Yedda Ching San Filizzola, da 2ª Vara Criminal de Bangu, também abordou o caráter mediador da área, passando pela relevância de se evitar a polarização no âmbito jurídico
No terceiro dia da Semana do Direito da Universidade Castelo Branco, alunos de diversos períodos participaram de uma palestra ministrada pela juíza da 2ª Vara Criminal Regional de Bangu, Yedda Ching San Filizzola, que abordou o tema da violência doméstica e as diretrizes da Lei Federal 11.340/2006, a Lei Maria da Penha. A legislação cria mecanismos para coibir e prevenir a violência doméstica e familiar contra mulheres, caracterizada por violações que causam danos físicos ou emocionais à vítima. Mais cedo, estudantes do Núcleo de Práticas Jurídicas (NPJ) participaram de um estudo de caso concreto sobre o assunto, colocando em prática os ensinamentos vistos em sala de aula.
Em sua fala, a magistrada pontuou que a violência doméstica pode acontecer de diversas maneiras e não está restrita somente às mulheres, podendo ocorrer com qualquer pessoa. “Estatisticamente, a violência contra a mulher é mais frequente devido a desigualdades sociais e à força física masculina. No entanto, pode ocorrer com qualquer pessoa, independentemente de gênero, que deve registrar ocorrência e buscar proteção jurídica”, explicou.
Filizzola destacou ainda as diferentes manifestações da violência doméstica: física, emocional, moral, patrimonial e psicológica. “Por exemplo, impedir o acesso ao dinheiro, insultar, humilhar, ou até mesmo ironizar constantemente são formas de violência. Já a violência psicológica ocorre quando a mulher é desvalorizada, como em frases que desmotivam seus esforços, por exemplo: ‘você não vai conseguir emprego, mesmo estudando’. Todas essas práticas são previstas por lei, que busca criar uma sociedade sem esses comportamentos”.
De acordo com a juíza, a Lei Maria da Penha trouxe uma perspectiva mais humanizada no tratamento às vítimas de violência doméstica, com o Estado passando a buscar olhar e entender o que a vítima precisa e como é possível ajudar de alguma maneira. “A lei assegura direitos como a medida protetiva de urgência, assistência jurídica no processo, pedido de mudança de local de trabalho no caso de empresas de grande porte, entre outros. Ela quer ver e ouvir a vítima”, afirmou.
A palestrante também chamou a atenção para o caráter mediador do Direito e a importância de evitar a polarização. Para Filizzola, os profissionais da área devem se atentar para não usarem a Lei 11.340 como uma forma de fomentar uma “guerra dos sexos”, evitando que o sistema judicial se torne um campo de batalha. “Precisamos lutar pelos direitos, mas entender que o Direito não vai mudar o mundo. A violência doméstica não deve ser encarada com vaidade profissional; não devemos nos orgulhar de ter colocado o agressor na prisão ou de ter absolvido alguém. Muitas vezes, é melhor mediar a situação. A calibragem do atendimento é crucial para entender a lei e as necessidades das pessoas envolvidas, pois existem crianças e idosos dependentes em muitas dessas famílias”.
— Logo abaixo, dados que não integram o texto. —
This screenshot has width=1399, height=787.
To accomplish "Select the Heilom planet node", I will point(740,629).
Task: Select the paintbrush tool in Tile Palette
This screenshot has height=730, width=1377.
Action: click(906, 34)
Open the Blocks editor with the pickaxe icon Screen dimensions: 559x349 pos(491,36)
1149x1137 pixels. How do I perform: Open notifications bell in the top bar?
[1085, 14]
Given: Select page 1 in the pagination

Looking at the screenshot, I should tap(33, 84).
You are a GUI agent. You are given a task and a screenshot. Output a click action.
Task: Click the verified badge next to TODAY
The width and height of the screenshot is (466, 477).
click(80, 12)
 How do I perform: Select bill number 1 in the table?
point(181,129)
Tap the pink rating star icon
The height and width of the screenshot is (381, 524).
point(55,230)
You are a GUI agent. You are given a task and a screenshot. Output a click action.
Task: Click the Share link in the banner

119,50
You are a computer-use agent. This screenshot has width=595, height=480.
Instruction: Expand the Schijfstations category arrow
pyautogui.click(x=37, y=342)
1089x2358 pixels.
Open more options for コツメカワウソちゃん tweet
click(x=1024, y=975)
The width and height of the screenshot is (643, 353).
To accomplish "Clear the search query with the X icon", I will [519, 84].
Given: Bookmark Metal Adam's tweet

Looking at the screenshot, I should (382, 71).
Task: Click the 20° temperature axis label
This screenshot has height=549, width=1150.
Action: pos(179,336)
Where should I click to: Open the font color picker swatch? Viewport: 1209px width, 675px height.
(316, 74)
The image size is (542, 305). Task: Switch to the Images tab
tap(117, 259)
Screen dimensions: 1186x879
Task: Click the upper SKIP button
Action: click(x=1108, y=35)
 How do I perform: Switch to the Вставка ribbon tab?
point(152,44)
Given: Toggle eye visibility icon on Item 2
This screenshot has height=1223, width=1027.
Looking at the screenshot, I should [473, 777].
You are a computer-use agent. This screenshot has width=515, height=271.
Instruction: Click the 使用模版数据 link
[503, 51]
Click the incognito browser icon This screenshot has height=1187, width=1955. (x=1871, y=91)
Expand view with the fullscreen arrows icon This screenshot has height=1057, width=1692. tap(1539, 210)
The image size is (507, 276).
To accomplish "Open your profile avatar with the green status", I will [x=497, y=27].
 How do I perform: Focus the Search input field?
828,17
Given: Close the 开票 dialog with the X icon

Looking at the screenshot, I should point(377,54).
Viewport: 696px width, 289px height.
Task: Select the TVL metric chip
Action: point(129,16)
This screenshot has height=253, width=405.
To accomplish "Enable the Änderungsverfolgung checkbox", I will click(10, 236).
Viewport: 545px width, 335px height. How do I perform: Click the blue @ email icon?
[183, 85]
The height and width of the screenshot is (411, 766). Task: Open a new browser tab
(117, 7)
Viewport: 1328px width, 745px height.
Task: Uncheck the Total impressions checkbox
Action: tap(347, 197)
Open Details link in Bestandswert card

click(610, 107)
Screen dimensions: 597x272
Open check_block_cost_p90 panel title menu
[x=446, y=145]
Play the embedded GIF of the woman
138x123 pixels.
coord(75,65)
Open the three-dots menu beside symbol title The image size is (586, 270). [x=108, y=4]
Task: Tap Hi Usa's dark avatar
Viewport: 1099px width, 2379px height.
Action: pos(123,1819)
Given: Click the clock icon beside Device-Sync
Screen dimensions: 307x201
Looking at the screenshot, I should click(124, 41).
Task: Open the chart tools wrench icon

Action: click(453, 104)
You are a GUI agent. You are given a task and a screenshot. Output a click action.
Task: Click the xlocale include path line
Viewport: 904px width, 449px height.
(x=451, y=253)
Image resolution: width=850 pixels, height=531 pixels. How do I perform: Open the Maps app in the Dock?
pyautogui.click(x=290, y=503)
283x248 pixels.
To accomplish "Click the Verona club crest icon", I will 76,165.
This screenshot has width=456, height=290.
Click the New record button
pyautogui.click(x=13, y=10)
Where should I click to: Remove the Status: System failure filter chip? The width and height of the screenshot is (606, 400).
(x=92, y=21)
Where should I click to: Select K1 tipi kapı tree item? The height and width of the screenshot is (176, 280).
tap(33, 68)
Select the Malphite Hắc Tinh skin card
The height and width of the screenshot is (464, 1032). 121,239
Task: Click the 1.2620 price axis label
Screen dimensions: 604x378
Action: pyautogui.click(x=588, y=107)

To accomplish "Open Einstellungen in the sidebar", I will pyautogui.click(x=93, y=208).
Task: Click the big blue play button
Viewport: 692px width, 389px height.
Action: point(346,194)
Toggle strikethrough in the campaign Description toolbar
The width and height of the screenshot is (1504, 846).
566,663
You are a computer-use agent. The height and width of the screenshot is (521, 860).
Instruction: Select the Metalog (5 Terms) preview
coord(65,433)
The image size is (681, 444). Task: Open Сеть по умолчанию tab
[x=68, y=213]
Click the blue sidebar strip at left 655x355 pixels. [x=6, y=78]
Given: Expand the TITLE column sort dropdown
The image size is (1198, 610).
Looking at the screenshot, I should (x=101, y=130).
O que fazer em caso de violência doméstica
Durante a sua participação na Semana do Direito, a magistrada falou ainda sobre como a vítima pode agir diante de uma situação de violência doméstica, buscando seus direitos legais. “O primeiro passo é ir à uma delegacia para registrar a ocorrência. Esse registro é fundamental não apenas para dar andamento ao processo, mas também para termos dados estatísticos sobre esses casos. Na delegacia, a vítima pode solicitar todas as medidas necessárias, como medidas protetivas ou a instauração de inquérito”, sublinhou.
Além disso, Filizzola ressaltou que o combate à violência é um pacto social de toda a comunidade, com a denúncia de um caso podendo partir inclusive da testemunha, sendo uma inovação da Lei Maria da Penha. “Se alguém percebe uma situação de violência, pode registrar uma ocorrência ou solicitar medidas protetivas, como afastamento do agressor ou proibição de contato. Para isso, é possível recorrer à Defensoria Pública ou a um advogado”, disse a juíza. “É fundamental reconhecer que a violência doméstica é uma realidade que precisa ser superada. Não podemos viver em conflito, seja em casa ou nas ruas. Embora não seja o único problema grave no Brasil, a violência no lar prejudica o ambiente familiar, que deveria ser um local de paz. Essa situação impacta negativamente as crianças, e precisamos abordar a violência doméstica considerando essas consequências. A colaboração entre as áreas de direito, saúde e psicologia é essencial para estabelecer uma sociedade mais saudável”.